Christian Blouin affirme qu’il faut éviter de rendre les évaluations « AI proof ». À son avis, cela « stigmatise les étudiants en les exposant au fait qu’on pourrait les percevoir comme susceptibles de tricher ». Il met l’accent sur l’importance de centrer l’évaluation sur la compréhension, plutôt que de se concentrer sur leur travail ou sa qualité.

Le spécialiste rappelle qu’on a « toujours imaginé qu’il y a des choses que seuls les humains étaient capables de faire. Maintenant, on a des logiciels capables de faire ce qu’on croyait être unique aux humains. Donc, la question est : […] “Comment est-ce qu’on s’adapte aux changements sans perdre notre humanité?” »

La littératie en IA, est-ce nécessaire?

« Beaucoup d’enseignants n’ont pas vraiment les outils ou le temps pour explorer quelles sont les implications de l’IA dans leur domaine », souligne Christian Blouin.

Martine Pellerin ajoute que les formations en IA pour les professeurs et étudiants sont rares, ainsi que les cadres de référence pour son utilisation dans l’enseignement supérieur.
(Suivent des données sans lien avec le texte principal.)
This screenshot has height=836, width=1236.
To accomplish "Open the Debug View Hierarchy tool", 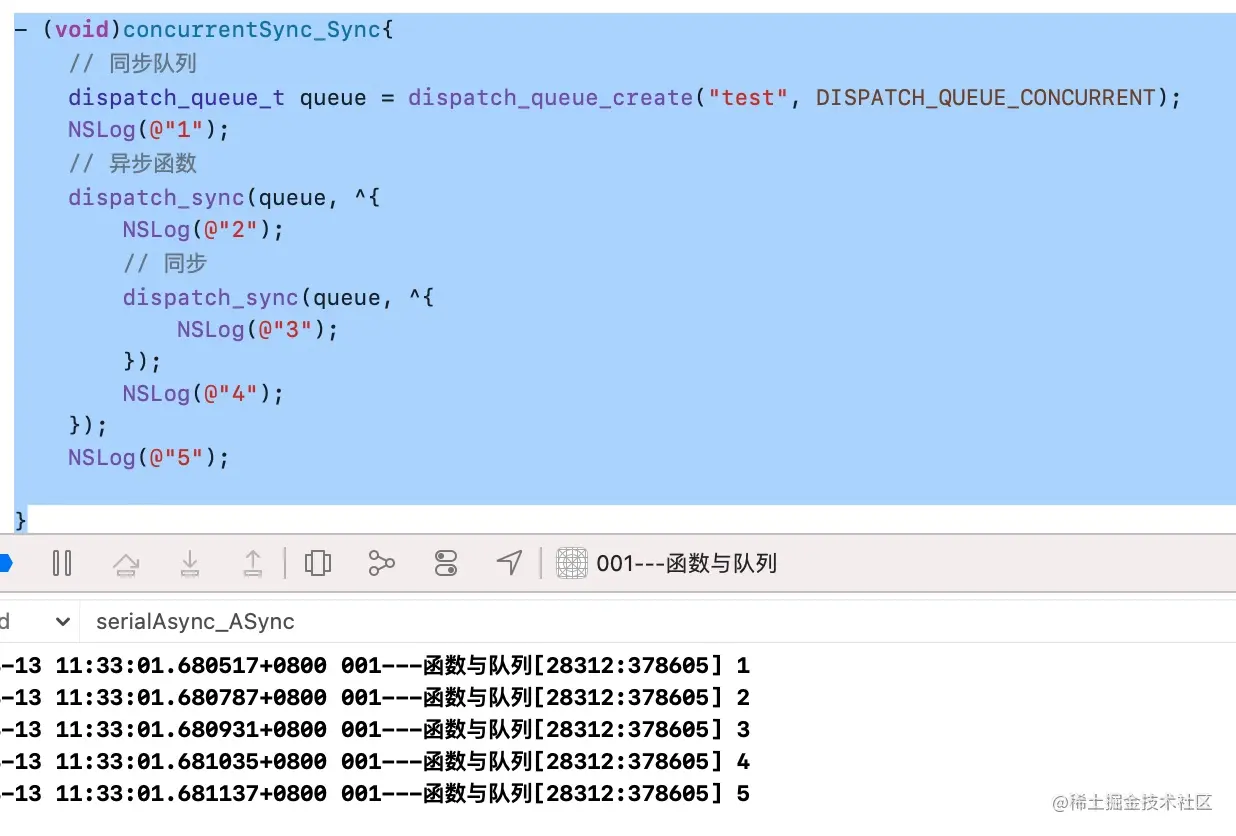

Chaque enseignant peut décider d’autoriser ou d’interdire l’IA dans la plupart des établissements.

D’autres entrent les travaux des étudiants dans ChatGPT pour en faire la révision, puis donnent des commentaires inadaptés au profil de leurs étudiants, raconte la professeure. Elle explique que les enseignants ne devraient pas utiliser ChatGPT de cette façon sans autorisation des étudiants, car ces données peuvent servir à entrainer l’IA, ce qui amène des enjeux de sécurité et d’éthique.

Christian Blouin et Martine Pellerin recommandent aux professeurs de discuter avec leurs étudiants et étudiantes pour comprendre leurs motivations et identifier les stratégies à mettre en place.
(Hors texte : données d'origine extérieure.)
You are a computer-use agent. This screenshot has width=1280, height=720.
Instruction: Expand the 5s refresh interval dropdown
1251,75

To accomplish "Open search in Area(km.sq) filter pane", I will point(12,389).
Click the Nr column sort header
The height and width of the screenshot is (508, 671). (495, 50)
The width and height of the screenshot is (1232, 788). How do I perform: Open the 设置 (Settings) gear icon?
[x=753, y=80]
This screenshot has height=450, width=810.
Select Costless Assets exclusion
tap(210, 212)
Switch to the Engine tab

Geneviève Tellier raconte qu’elle propose, depuis deux ans, des travaux optionnels sur l’IA générative. Ses étudiants et étudiantes voient d’abord la réponse de l’IA, puis cherchent dans des textes scientifiques ce que les chercheurs disent sur le sujet pour faire une comparaison. En général, l’IA ne va pas assez loin, révèle la professeure.

*Méthodologie

Un questionnaire en ligne créé par Francopresse a été distribué à des étudiants et des étudiantes de l’Université d’Ottawa avec l’aide de 15 enseignants et enseignantes de cours en français.

La récolte des données s’est faite entre le 26 et le mercredi 29 octobre 2025. Un total de 23 personnes a répondu. Le sondage n’est pas scientifique et n’a pas de marge d’erreur puisque l’échantillon n’est pas aléatoire.